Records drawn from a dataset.
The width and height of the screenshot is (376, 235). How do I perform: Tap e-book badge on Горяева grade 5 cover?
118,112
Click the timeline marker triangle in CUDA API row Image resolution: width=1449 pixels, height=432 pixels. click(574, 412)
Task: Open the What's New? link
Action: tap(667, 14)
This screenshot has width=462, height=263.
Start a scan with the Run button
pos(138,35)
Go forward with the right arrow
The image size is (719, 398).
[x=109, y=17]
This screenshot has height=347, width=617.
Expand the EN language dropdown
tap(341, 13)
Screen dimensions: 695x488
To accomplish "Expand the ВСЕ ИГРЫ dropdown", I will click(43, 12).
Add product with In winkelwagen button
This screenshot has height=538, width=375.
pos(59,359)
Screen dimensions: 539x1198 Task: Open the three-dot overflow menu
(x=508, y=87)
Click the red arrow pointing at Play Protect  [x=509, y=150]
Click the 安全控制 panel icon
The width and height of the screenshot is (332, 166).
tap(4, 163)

About this task. Transcribe the entries above exactly.

Output.
The width and height of the screenshot is (376, 235). How do I perform: Tap e-book badge on Горяева grade 5 cover?
118,112
Click the timeline marker triangle in CUDA API row Image resolution: width=1449 pixels, height=432 pixels. click(574, 412)
Task: Open the What's New? link
Action: tap(667, 14)
This screenshot has width=462, height=263.
Start a scan with the Run button
pos(138,35)
Go forward with the right arrow
The image size is (719, 398).
[x=109, y=17]
This screenshot has height=347, width=617.
Expand the EN language dropdown
tap(341, 13)
Screen dimensions: 695x488
To accomplish "Expand the ВСЕ ИГРЫ dropdown", I will click(43, 12).
Add product with In winkelwagen button
This screenshot has height=538, width=375.
pos(59,359)
Screen dimensions: 539x1198 Task: Open the three-dot overflow menu
(x=508, y=87)
Click the red arrow pointing at Play Protect  [x=509, y=150]
Click the 安全控制 panel icon
The width and height of the screenshot is (332, 166).
tap(4, 163)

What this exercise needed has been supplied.